I had decided to wear my Inov-8 flite 230 shoes.  I was not sure if I was making the right choice since the course if pretty rocky and rooty and these shoes have no rock protection and not much traction.  They turned out to be excellent for everything except rocky descents where I had to be careful to not stub my toes.  For the first loop I ran with my friend Adam Wilcox.  Neither of us planned to run together, but we were just on the same pace.  It was great running with him and I was chatting away, doing my best to annoy him.  He was much stronger than me on the downhills and was running with reckless abandon while I was being much more careful.  At that point I was stronger than him on the uphills so he would take off on my on the downhills and I would catch him on the uphills.  On the flats we were running the same pace.  We finished the first loop in 1 hour 30 minutes and I was right on track for my race pace goal.  I was hoping to finish around 4:30 but never seeing the course before I wasn't sure if that was a reasonable goal.
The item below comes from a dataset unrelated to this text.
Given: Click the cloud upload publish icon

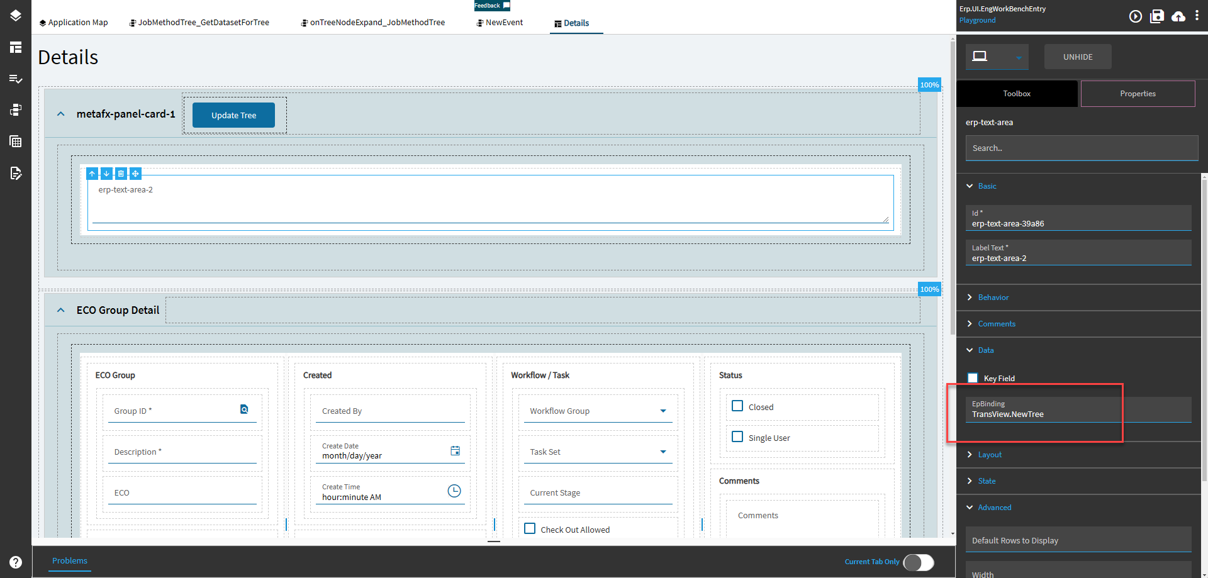Looking at the screenshot, I should tap(1178, 16).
At one point, I think it was the second loop, Adam took off flying on a downhill.  I was actually thinking "holy shit, that's ballsy in this section" since it was so rocky.  I lost sight of him and then a saw him off course clutching his shin.  He had wiped out and slammed his shin against a rock.  He was wincing in pain I was worried that he really hurt himself.  He said he was OK and I took off. 

It is tough being in these situations.  Adam is a friend and even though I was pumped up to race, it is more important to me to make sure he wasn't hurt.  The course has many points where you go past other racers since it is an out and back with a short lollipop loop in the middle.  I was happy so see Adam a little bit later and he said he was OK.  As the race progressed I realized that I was in the top ten.  I had really tried to not go out to hard but I was starting to feel it in my quads and I was concerned that I had done what I usually do.  I always seem to go to hard at the beginning of my races.  Its not that I'm going balls out, its just that when I feel good I run my normal pace forgetting that I need to save something for later.

I started really running low on energy near the end of the second loop.  I was eating very well, but I might not have been drinking enough.  Instead of using my handheld bottle I used my waist bottle pack.  Since the bottle wasn't in my hand I don't think I was as aware of my need to drink.  For the first loop I didn't even drink an entire 20 ounce bottle.  I started taking endurolite caps since my quads were already starting to feel achy.  I was hoping that it wouldn't lead to cramping.

One section of the loop is a 1.5 mile paved road and near the end of the road is a picnic bench.  Right before the bench I started feeling a pinch on the bottom of my left foot.  It felt like the beginning of a blister and I couldn't believe it.  It wasn't wet and there was no reason that I should have any blisters.  I realized that I had a rock in my shoe and I had a seat on the bench and emptied both my shoes.  Much better!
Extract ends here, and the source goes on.